Your instructions | Here the job is to print only the lines from the one containing "Select the Апрель 2015 г. date field" to the end of the entries, both included, exactly as they stand, with pictures excluded.

Given records |
□ □ □ □ □
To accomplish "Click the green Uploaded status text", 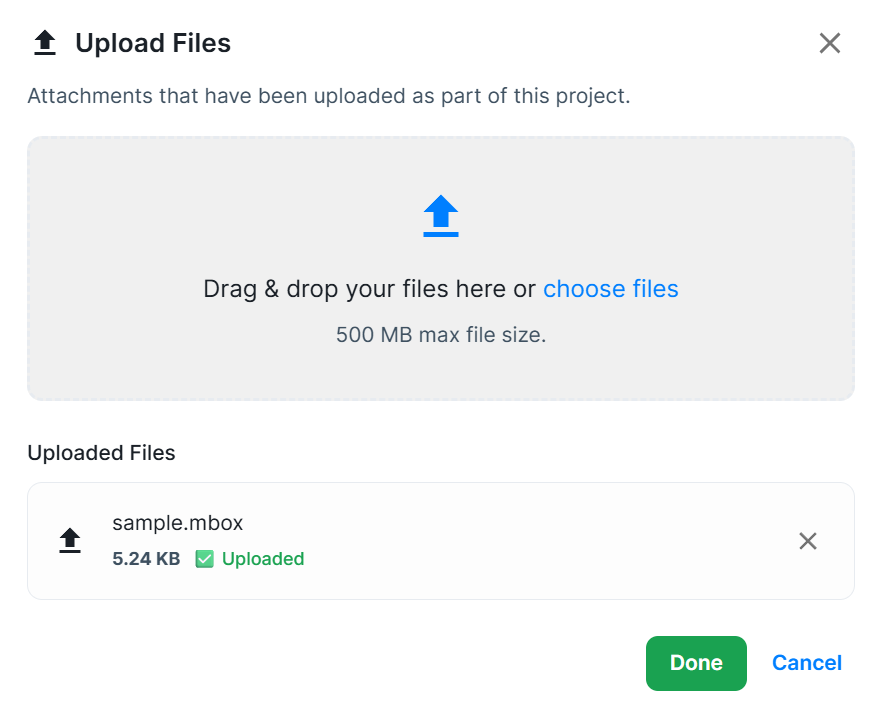I will (263, 559).
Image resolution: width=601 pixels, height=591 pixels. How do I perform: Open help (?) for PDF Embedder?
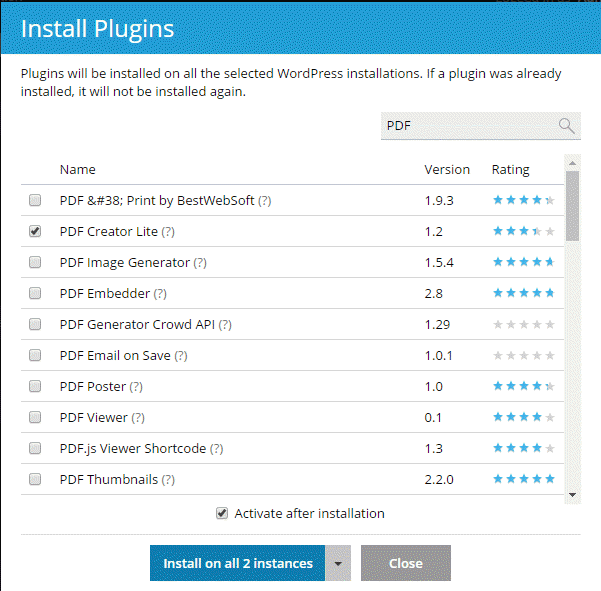point(160,294)
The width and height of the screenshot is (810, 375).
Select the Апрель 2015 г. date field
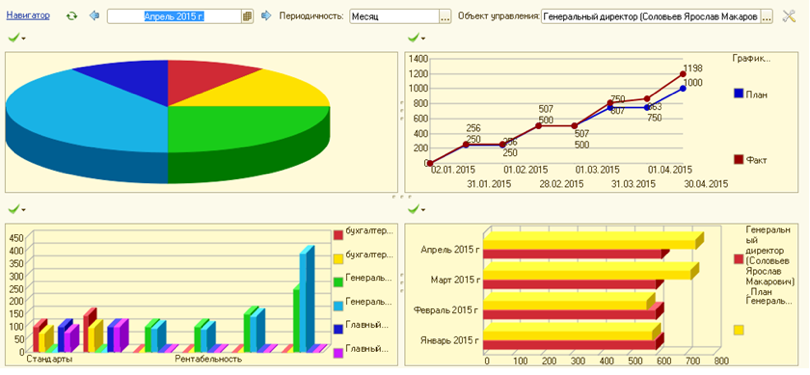pyautogui.click(x=174, y=16)
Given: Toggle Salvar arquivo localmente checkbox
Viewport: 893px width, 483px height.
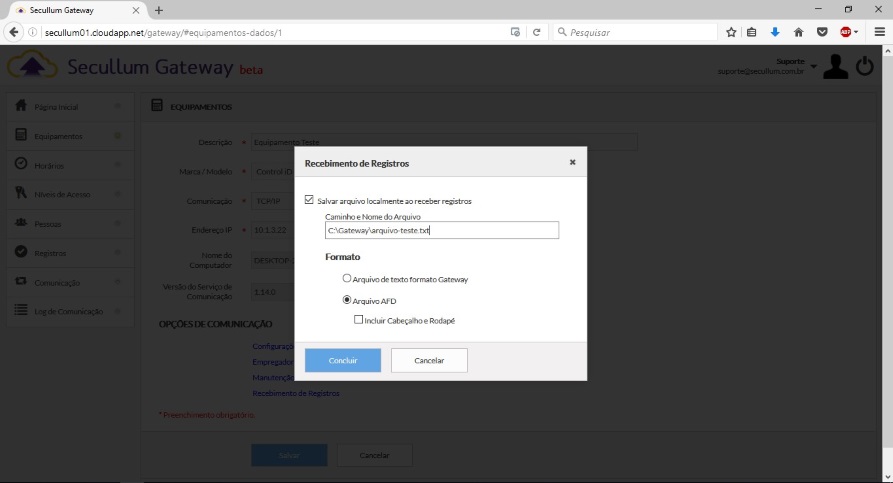Looking at the screenshot, I should 309,200.
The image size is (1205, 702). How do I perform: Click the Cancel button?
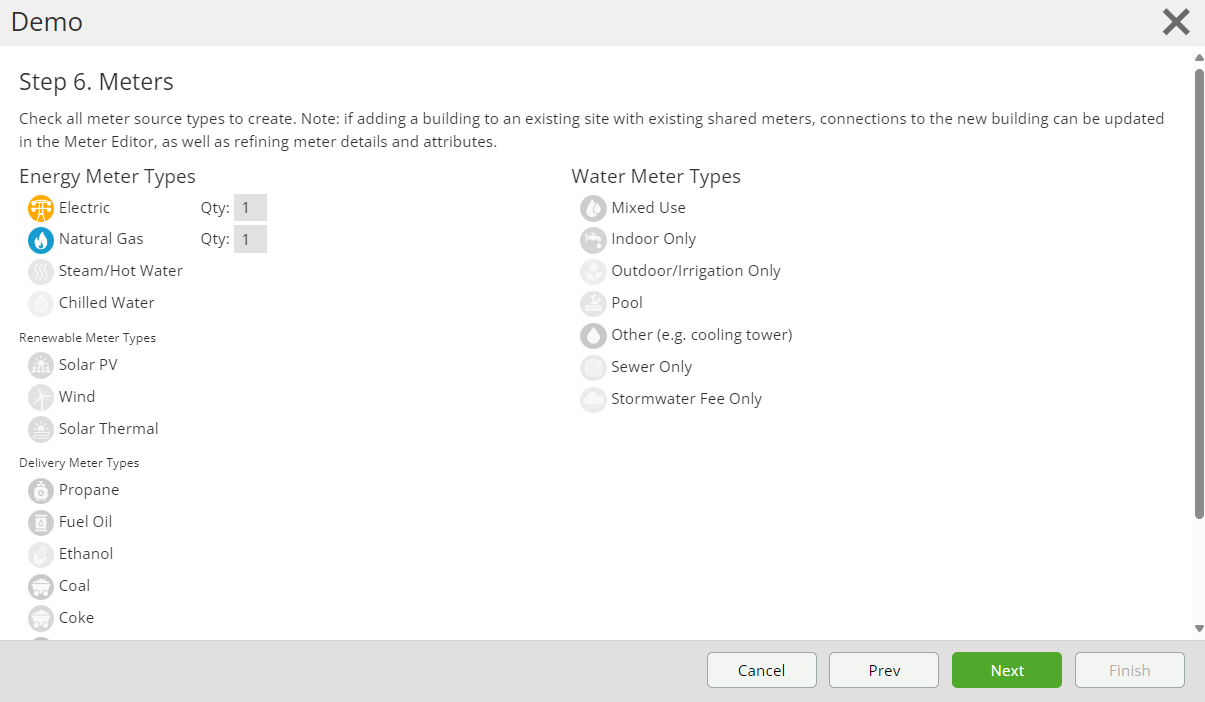[762, 670]
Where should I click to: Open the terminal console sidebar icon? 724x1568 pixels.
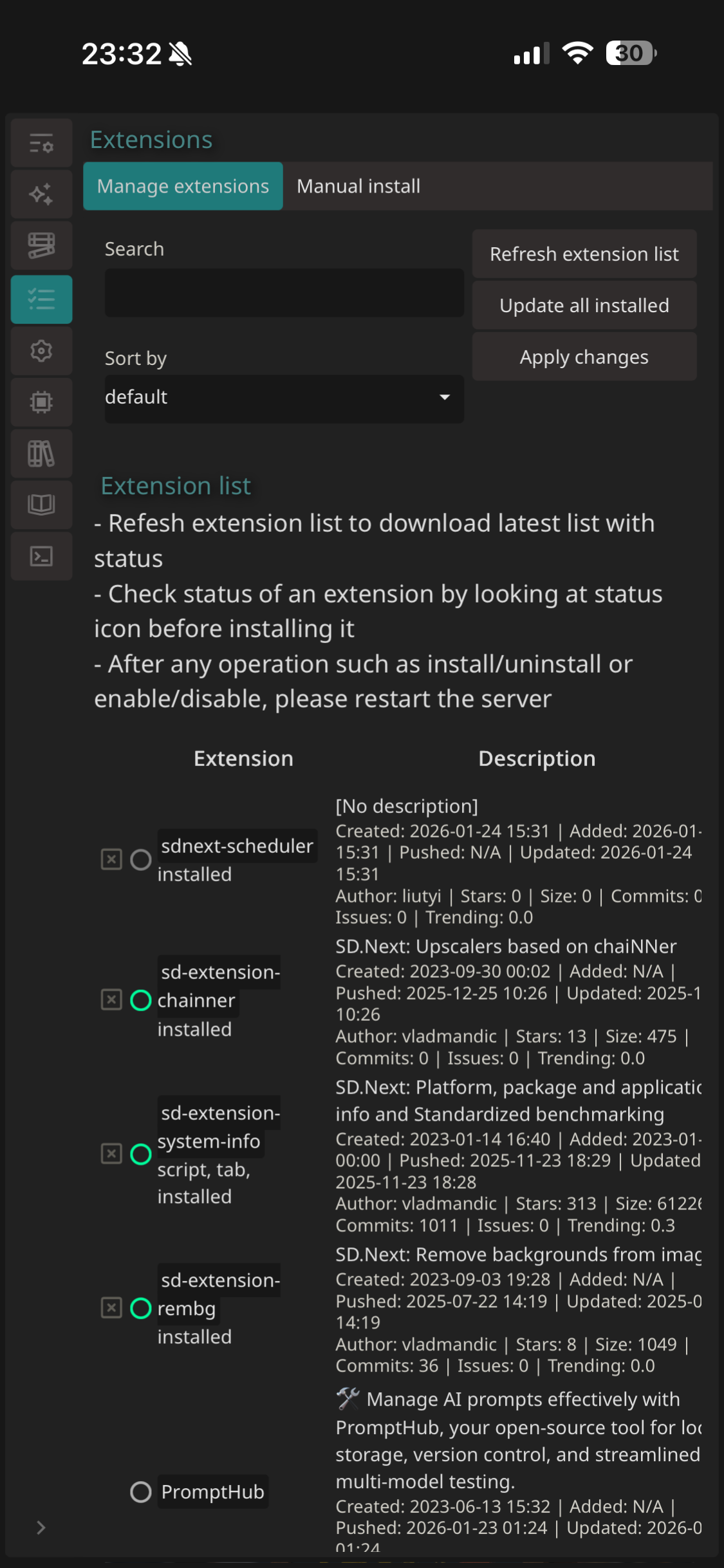41,556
□ □ □ □ □
Output of the exercise |
Select the Апрель 2015 г. date field
pyautogui.click(x=174, y=16)
Given: Toggle Salvar arquivo localmente checkbox
Viewport: 893px width, 483px height.
Looking at the screenshot, I should 309,200.
The image size is (1205, 702). How do I perform: Click the Cancel button?
[762, 670]
Where should I click to: Open the terminal console sidebar icon? 724x1568 pixels.
41,556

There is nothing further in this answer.